Any ideas how to solve this problem. We have had the vehicle battery checked and it's fine. We just have to jump start! It's driving me mad!!


----------



## gaspode (May 9, 2005)

Hi baillie

Well, your husband should be bothered. :roll: 

Batteries do not like being flattened, especially starter batteries. If yours aren't damaged already they soon will be if you keep letting them go flat.

Why are they going flat?
Probably a major contributor to the starter battery going flat will be the alarm. Not a lot you can do if you have to leave the alarm armed, possibly fit a solar panel if your storage area gets plenty of sunlight?

The leisure battery will be more tolerant to going flat but still not a good idea. You need to find the source of the current drain that's running it down, if there is nothing draining the battery it should stay charged for months, not weeks. Maybe it's something obscure like a fridge or wardrobe light not turning of when you close the door - or maybe an aerial amplifier or gas alarm?


----------



## baillie (Feb 4, 2012)

*Battery problem*

Thanks, Gaspode.

That was all v. Helpful. Even husband was impressed. So tomorrow morning will take to the van and just see if something isn't switched off.
We owned a ci riviera before this one -decided to down size - never had a problem with that one but then it didn't have an alarm. Will get the vehicle battery checked as it had been starting once the leisure battery had been re-charged. But not any more. So, as you say, it could have finally died. By the way -it's snowing tonight. The first snow we've seen this winter and as we live in north-east Scotland, none of my southern England friends can believe that. Husband has gone to bed with bad toothache - not a happy bunny.


----------



## gaspode (May 9, 2005)

*Re: Battery problem*



baillie said:


> Husband has gone to bed with bad toothache - not a happy bunny.


Serves him right for letting his batteries go flat and not listening to you eh? :lol: :lol: :lol: 
Send him up a hot toddy and a paracetemol. :wink:

Your starter battery may well be on its way out if it's been allowed to go flat several times. But don't forget, battery performance will also be adversly affected by the cold weather ATM.

I don't know what else to suggest really, first thing though is to go through everything carefully and make sure that you're not leaving anything switched on during storage. You could of course disconnect the leisure battery when not in use, not so easy with the engine battery if you need to keep the alarm working.

Let us know if you find the culprit.


----------



## lgbzone (Oct 8, 2008)

When we first got our previous van i was disappointed with the battery life, i just expected more from them, both engine and leisure, although the engine battery never actually went totally flat (while we had it).

anyway; i took both batteries out and put each one in turn through several maintenance charges on my charger at home, had each one on for several days, and they definitely improved. i only guess that they had been mistreated in the past or something.

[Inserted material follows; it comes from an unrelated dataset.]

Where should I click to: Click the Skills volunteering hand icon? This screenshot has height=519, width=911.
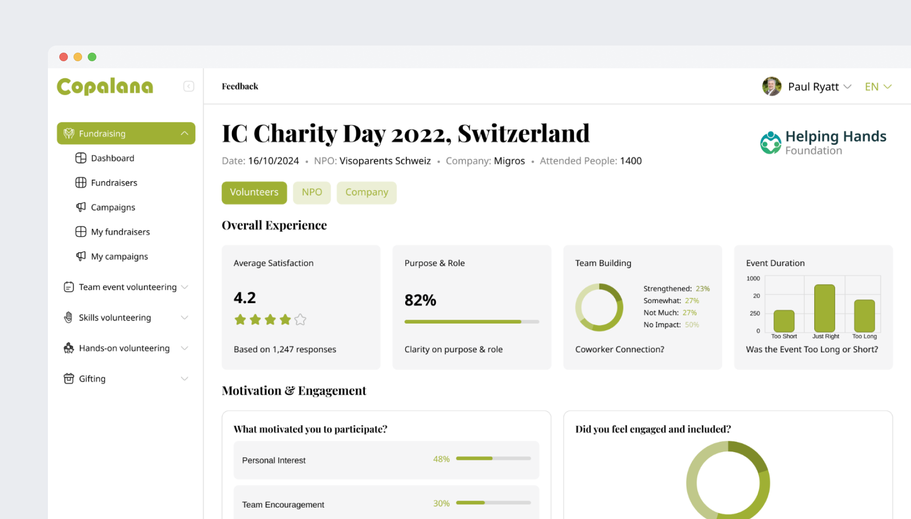pos(69,317)
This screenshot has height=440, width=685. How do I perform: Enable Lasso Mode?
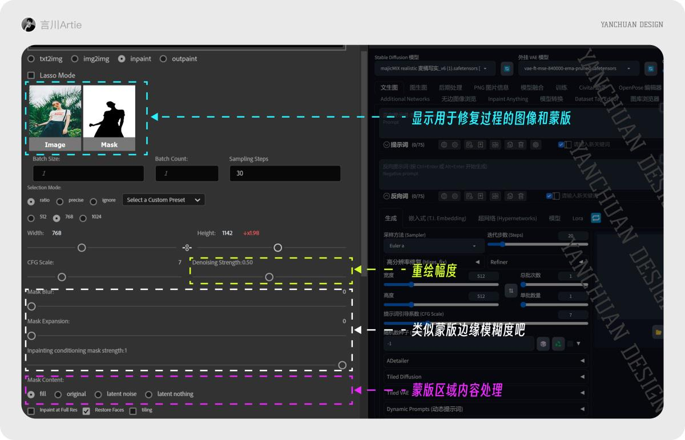[30, 75]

can't say it will help but it may be worth a try.

Lee

p.s. there is only one thing worse than battery problems, and that's toothache :twisted: hope he feels better soon.


----------



## baillie (Feb 4, 2012)

*Battery problems*

Lee, many thanks for your reply. I'll be onto the problem tomorrow, hopefully with the help of the toothache husband! This is the first time I've used this mhf -definitely worth signing up, particularly as after sales service/help seems to be useless.


----------



## Zebedee (Oct 3, 2007)

Hi Baillie

I can understand the vehicle battery going flat. As Ken has explained, the alarm will steadily run it down, and if your van has a lot of relays (_and many newer ones do_) the battery will be constantly draining as it keeps them open. Many members have reported similar problems with recent base vehicles.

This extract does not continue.